ベンチャーキャピタルをやってるといろいろな企業の悩みが持ち込まれてくるのだが、今週はこんな話があった。
- 米国のベンチャー企業が日系大手企業に技術の一部をライセンスしようとしており、ほぼ合意できる状態までこぎつけた。
- しかし、そのベンチャー企業の取締役会は、このライセンス契約が労多くして実り少ないこともあってこの商談を撤回。代わりにその会社が近いうちに発売する予定の半導体商品を買ってくれと交渉することになった。
- 日系大手企業は突然の方針転換にびっくり仰天。既にプロジェクトが動き始めていることもあり大混乱に陥り、、、、
と、ここまで来て僕のところに話が持ち込まれ、ライセンス契約を撤回した取締役(僕の知り合い)にかけあって方針を元に戻してくれないかと懇願されたわけです。この手の話は珍しい話ではなく、アメリカ企業ではしばしば起こるような気がするのは僕だけでしょうか。
恐らくこのベンチャー企業の取締役会で「儲からない事業はやめて儲かる事業だけに集中しなさい」というお達しが下ったのだと思う。いい意味で言えば、この会社の取締役会はとても合理的な判断をしており、スピーディで、ビジネスの局面の変化に臨機応変に対応していると言えなくもない。これがアメリカのダイナミズムなのでしょう。でも日本人の視点から見ると、白黒はっきりしないあいまいな部分に潜む様々な可能性をばっさり切り捨てることで、何か大きな損をしているような気がするのである(まぁ、そうしたあいまいさが日本人の弱点になるのかも知れないが)。実際、この日系企業は、この商談が上手くいけば、将来さらに大規模発注する腹積もりだったようであり、そうした意図がどこまでベンチャー企業の取締役会に伝わっていたか疑問が残る。

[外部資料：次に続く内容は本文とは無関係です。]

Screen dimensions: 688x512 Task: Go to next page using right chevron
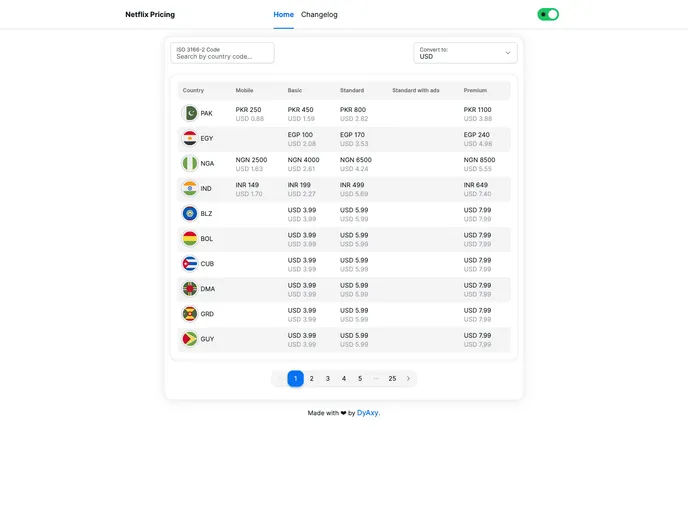click(408, 379)
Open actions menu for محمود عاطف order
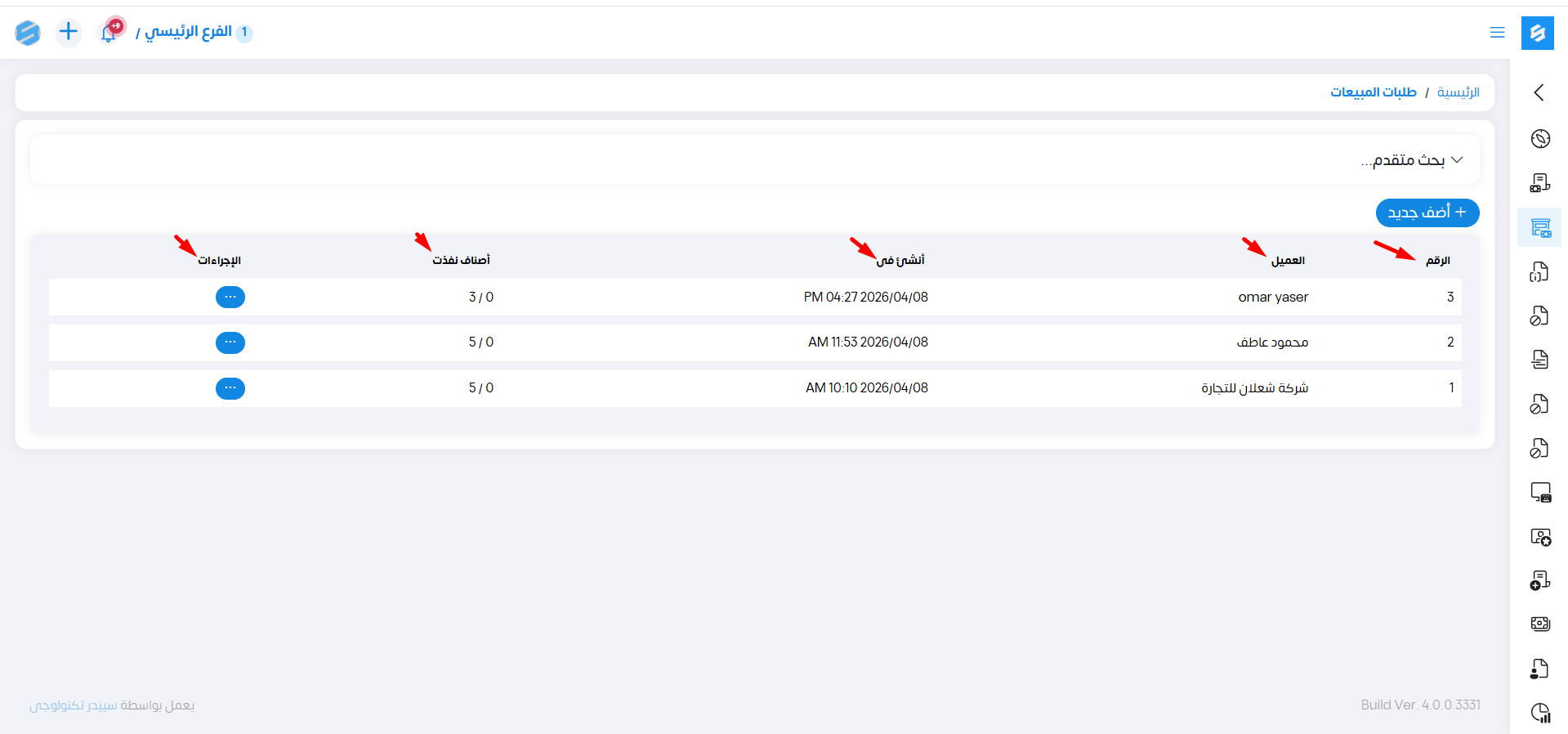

国をまたがるいろいろな商談を橋渡ししてきたが、商談が上手くいかないパターンの多くは、お互いの意図をちきんと理解できていないことからくるような気がしてならない。言葉の問題に加えて、物事の考え方、それらに影響を与える文化的・思想的背景をきちんと理解することがますます重要に思えてきた。
ところで、当のベンチャー企業の取締役を勤める知り合い(当地では有名なVC)に事情を話したところ、「この件は取締役会の決定事項であり、一取締役としてはどうにも出来ない。ましてや微妙な状況だからあまり関わりたくない」と返事が来た。気持ちはわからなくはない。株主が事業に首をつっこんだ挙句、その事業が失敗でもしようものなら、その株主は他の株主から訴えられかねないのである。ましてやここはアメリカ。そのくらいベンチャー企業の取締役会というのは緊張を強いられるのだ。
でも、このVCは当地でも一流と認められた有名なところだよ。おいおい、あなた達の出番じゃないの? と言いたいのだが、どうやらすべてが奇麗事ですませられるわけではなさそうだ。ビジネスというのはかくも難しいものか。